(Stored entries)
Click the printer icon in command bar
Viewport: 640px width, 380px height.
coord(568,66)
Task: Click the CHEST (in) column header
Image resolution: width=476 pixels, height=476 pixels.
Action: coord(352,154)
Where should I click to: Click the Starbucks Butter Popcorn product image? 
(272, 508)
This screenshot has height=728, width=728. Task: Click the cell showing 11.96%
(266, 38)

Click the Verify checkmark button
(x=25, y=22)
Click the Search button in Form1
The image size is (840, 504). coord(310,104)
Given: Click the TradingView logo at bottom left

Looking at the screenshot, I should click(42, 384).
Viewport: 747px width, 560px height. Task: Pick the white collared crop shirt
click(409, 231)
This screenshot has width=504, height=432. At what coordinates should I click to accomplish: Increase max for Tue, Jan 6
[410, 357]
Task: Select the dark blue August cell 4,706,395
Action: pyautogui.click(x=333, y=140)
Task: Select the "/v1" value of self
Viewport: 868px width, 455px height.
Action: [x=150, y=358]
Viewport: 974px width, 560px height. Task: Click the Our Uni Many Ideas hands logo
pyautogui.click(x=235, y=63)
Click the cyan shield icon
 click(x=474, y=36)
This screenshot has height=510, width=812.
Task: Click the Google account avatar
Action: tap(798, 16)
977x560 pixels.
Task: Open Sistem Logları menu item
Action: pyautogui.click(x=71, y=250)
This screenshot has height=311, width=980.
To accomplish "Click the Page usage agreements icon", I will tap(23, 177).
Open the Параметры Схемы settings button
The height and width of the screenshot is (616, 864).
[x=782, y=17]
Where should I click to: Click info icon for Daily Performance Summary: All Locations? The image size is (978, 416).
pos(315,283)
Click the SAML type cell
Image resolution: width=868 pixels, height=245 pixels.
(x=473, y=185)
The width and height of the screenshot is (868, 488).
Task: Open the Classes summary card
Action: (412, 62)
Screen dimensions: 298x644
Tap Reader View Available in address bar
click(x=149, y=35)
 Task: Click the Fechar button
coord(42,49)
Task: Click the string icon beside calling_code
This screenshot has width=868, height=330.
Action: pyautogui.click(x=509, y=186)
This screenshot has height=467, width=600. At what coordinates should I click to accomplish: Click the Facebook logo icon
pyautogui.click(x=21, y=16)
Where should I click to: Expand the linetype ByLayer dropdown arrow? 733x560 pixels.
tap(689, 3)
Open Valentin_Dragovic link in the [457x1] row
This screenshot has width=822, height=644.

▸ Task goal: Each record above should be repeated exactly as it appears.

▸ Output of the task:
Click the printer icon in command bar
Viewport: 640px width, 380px height.
coord(568,66)
Task: Click the CHEST (in) column header
Image resolution: width=476 pixels, height=476 pixels.
Action: coord(352,154)
Where should I click to: Click the Starbucks Butter Popcorn product image? 
(272, 508)
This screenshot has height=728, width=728. Task: Click the cell showing 11.96%
(266, 38)

Click the Verify checkmark button
(x=25, y=22)
Click the Search button in Form1
The image size is (840, 504). coord(310,104)
Given: Click the TradingView logo at bottom left

Looking at the screenshot, I should click(42, 384).
Viewport: 747px width, 560px height. Task: Pick the white collared crop shirt
click(409, 231)
This screenshot has width=504, height=432. At what coordinates should I click to accomplish: Increase max for Tue, Jan 6
[410, 357]
Task: Select the dark blue August cell 4,706,395
Action: pyautogui.click(x=333, y=140)
Task: Select the "/v1" value of self
Viewport: 868px width, 455px height.
Action: [x=150, y=358]
Viewport: 974px width, 560px height. Task: Click the Our Uni Many Ideas hands logo
pyautogui.click(x=235, y=63)
Click the cyan shield icon
 click(x=474, y=36)
This screenshot has height=510, width=812.
Task: Click the Google account avatar
Action: tap(798, 16)
977x560 pixels.
Task: Open Sistem Logları menu item
Action: pyautogui.click(x=71, y=250)
This screenshot has height=311, width=980.
To accomplish "Click the Page usage agreements icon", I will tap(23, 177).
Open the Параметры Схемы settings button
The height and width of the screenshot is (616, 864).
[x=782, y=17]
Where should I click to: Click info icon for Daily Performance Summary: All Locations? The image size is (978, 416).
pos(315,283)
Click the SAML type cell
Image resolution: width=868 pixels, height=245 pixels.
(x=473, y=185)
The width and height of the screenshot is (868, 488).
Task: Open the Classes summary card
Action: (412, 62)
Screen dimensions: 298x644
Tap Reader View Available in address bar
click(x=149, y=35)
 Task: Click the Fechar button
coord(42,49)
Task: Click the string icon beside calling_code
This screenshot has width=868, height=330.
Action: pyautogui.click(x=509, y=186)
This screenshot has height=467, width=600. At what coordinates should I click to accomplish: Click the Facebook logo icon
pyautogui.click(x=21, y=16)
Where should I click to: Expand the linetype ByLayer dropdown arrow? 733x560 pixels.
tap(689, 3)
Open Valentin_Dragovic link in the [457x1] row
This screenshot has width=822, height=644.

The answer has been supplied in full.